- [SET PROBLEM] Copy the message about restructuring the plotting functions, starting with "ax.add_artists(art)" and going on through "ax.figure.canvas.draw()", and swap "art_list" for "artist_list".
------ PROVIDED TEXT
I am against pushing the pyplot style title/xlabel/.. function down
into the OO layer, I really do not like the different behaviour and
returns depending on the arguments.   That has always struck me as a
MATLAB-ism that should be dropped, but we are stuck with to maintain
back-compatibility.

I have been thinking about going a very different route and pulling
almost all of the plotting function _off_ of the axes objects and just
having functions with signatures like

def plotter_function(ax, data1, data2, style1, style2,...)
    art = create_artists(...)
    ax.add_artists(art)
    return art_list

And then almost all of pyplot can be replaced with a wrapper function:

def wrap_for_pyplot(func):
    def inner(*args, **kwargs)
        ax = plt.gca()
        art_list = func(ax, *args, **kwargs)
        if plt.is_interactive():
             ax.figure.canvas.draw()

    inner.__name__ = func.__name__
    inner.__doc__ = strip_ax_arg(func.__doc__)
    return inner

for f in funcs_to_wrap:
    pyplot.setattr(f.__name__, wrap_for_pyplot(f))

Which pushes all of the interactive/global state related stuff up to
one place and removes the need for keywords to suppress re-drawing/the
need to manage that.   This will make embedding a lot easier as well.
------------
------ EXTRACTED MATERIAL
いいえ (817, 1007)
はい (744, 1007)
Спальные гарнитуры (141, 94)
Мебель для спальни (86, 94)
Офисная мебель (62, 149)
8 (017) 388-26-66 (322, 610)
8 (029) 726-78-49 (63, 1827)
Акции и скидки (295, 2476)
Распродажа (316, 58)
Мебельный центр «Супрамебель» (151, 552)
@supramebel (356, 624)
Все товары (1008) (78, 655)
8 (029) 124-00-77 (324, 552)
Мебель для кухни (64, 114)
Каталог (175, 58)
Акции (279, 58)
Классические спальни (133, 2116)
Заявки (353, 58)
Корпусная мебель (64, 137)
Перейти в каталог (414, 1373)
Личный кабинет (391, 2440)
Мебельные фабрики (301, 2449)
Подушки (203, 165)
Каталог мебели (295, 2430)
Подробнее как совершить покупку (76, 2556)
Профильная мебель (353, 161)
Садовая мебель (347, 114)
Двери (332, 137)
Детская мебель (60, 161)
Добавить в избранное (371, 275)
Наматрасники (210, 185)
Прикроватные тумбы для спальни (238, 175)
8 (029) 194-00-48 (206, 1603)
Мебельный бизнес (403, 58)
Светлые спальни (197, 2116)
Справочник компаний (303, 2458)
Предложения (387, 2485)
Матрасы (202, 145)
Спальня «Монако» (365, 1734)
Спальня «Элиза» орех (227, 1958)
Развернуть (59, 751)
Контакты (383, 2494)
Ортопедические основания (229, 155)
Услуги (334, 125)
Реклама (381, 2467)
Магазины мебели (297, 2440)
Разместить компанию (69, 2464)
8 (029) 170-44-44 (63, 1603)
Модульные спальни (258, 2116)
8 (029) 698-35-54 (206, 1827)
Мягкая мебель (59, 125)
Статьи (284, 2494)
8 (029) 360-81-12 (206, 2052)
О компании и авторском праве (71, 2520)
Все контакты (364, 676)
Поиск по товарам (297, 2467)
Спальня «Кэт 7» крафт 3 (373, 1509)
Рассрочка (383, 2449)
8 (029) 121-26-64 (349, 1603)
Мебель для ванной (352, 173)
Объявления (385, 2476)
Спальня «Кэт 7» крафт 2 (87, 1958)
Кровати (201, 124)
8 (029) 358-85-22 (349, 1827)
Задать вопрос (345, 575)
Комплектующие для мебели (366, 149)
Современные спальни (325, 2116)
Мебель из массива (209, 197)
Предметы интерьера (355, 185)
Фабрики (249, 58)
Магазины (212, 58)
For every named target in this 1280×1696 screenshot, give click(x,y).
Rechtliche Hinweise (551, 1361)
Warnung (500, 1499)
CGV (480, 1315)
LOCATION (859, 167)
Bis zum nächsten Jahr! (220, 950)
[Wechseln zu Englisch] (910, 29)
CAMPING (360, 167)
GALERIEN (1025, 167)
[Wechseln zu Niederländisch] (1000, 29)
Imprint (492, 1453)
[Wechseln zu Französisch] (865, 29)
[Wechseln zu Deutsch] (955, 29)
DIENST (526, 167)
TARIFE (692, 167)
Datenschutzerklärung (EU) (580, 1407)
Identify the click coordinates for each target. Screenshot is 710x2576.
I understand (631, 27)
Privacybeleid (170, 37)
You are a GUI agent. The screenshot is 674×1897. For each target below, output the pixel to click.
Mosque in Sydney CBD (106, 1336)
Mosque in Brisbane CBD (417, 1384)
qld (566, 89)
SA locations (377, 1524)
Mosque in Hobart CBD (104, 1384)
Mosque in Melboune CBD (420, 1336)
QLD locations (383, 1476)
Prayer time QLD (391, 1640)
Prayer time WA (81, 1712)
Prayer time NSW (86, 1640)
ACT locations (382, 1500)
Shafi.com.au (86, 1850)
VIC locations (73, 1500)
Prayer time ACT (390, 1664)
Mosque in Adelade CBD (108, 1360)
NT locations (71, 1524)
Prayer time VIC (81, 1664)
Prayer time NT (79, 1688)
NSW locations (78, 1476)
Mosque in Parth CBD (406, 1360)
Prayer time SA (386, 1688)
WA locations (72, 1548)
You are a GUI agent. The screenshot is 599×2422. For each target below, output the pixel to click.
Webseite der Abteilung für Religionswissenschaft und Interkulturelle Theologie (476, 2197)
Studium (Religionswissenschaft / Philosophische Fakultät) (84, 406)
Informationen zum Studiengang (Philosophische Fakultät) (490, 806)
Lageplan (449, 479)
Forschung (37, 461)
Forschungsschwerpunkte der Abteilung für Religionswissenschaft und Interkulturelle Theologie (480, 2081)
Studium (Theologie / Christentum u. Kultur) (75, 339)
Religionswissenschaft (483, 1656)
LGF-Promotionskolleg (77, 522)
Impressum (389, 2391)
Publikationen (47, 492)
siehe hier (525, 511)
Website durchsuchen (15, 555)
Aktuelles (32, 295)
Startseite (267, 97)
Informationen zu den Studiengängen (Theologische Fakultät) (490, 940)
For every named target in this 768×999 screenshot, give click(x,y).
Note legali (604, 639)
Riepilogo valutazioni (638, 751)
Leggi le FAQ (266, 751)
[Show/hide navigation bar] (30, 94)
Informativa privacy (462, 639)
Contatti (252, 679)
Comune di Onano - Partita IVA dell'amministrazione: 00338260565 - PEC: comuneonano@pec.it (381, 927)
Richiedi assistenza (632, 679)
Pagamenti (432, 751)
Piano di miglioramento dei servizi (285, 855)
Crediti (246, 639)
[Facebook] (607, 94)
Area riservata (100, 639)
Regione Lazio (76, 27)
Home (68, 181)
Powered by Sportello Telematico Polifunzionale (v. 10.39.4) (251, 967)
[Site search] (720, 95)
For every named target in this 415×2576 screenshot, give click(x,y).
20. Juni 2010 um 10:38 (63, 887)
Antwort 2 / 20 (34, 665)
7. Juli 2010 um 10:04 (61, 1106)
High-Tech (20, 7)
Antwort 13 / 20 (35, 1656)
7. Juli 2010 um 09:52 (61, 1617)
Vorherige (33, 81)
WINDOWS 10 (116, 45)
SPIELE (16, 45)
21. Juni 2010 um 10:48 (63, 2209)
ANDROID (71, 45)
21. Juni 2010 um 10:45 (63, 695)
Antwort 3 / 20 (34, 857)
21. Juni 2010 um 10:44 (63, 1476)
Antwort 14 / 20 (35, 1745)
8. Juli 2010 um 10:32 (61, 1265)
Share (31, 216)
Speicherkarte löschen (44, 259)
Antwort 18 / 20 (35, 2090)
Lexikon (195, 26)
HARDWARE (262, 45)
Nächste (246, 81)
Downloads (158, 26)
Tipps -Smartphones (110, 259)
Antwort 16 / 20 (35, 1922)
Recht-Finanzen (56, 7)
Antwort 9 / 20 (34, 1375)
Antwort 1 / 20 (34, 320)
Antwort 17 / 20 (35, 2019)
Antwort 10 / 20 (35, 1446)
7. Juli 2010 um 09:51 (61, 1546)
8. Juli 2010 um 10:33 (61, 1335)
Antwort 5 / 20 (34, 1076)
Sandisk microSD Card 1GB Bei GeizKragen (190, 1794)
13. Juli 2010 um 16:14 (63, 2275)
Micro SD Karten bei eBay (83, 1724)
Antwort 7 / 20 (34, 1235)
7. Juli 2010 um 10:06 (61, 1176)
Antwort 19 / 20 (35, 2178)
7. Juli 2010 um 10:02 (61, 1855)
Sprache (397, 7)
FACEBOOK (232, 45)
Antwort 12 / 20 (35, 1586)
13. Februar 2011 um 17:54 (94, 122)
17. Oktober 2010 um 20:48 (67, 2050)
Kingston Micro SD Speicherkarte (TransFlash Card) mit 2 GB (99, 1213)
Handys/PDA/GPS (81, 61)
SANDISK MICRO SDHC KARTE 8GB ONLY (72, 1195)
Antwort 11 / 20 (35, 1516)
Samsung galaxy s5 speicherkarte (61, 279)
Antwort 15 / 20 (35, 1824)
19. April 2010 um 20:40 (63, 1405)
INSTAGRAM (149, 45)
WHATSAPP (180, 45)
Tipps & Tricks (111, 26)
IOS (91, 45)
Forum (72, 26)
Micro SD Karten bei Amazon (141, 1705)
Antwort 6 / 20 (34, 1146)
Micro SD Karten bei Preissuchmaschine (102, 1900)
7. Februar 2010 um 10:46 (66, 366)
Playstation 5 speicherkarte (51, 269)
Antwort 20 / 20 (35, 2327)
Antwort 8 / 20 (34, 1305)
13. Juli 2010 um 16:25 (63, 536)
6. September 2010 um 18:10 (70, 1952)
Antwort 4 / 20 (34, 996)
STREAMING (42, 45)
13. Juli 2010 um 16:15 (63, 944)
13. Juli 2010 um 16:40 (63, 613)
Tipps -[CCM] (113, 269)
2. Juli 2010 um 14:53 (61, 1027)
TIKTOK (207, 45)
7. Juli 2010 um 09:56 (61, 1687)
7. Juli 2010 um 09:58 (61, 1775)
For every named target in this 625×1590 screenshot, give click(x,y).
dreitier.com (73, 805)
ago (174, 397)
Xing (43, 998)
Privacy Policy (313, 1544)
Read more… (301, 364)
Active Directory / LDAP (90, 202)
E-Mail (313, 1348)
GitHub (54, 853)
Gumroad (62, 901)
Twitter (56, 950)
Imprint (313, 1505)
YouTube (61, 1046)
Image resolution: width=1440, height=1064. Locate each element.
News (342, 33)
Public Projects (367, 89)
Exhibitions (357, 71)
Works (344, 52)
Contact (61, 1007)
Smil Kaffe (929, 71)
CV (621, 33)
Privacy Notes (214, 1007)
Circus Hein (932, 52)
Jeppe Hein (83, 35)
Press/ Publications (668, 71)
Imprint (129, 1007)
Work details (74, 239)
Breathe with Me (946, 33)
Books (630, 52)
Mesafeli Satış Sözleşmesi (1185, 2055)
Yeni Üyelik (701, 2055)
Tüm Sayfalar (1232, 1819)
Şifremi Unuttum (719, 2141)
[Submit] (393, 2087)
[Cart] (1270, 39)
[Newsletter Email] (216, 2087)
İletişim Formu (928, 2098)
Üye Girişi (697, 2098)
------------
- [WRITTEN SOLUTION]
ax.add_artists(art)
    return artist_list

And then almost all of pyplot can be replaced with a wrapper function:

def wrap_for_pyplot(func):
    def inner(*args, **kwargs)
        ax = plt.gca()
        artist_list = func(ax, *args, **kwargs)
        if plt.is_interactive():
             ax.figure.canvas.draw()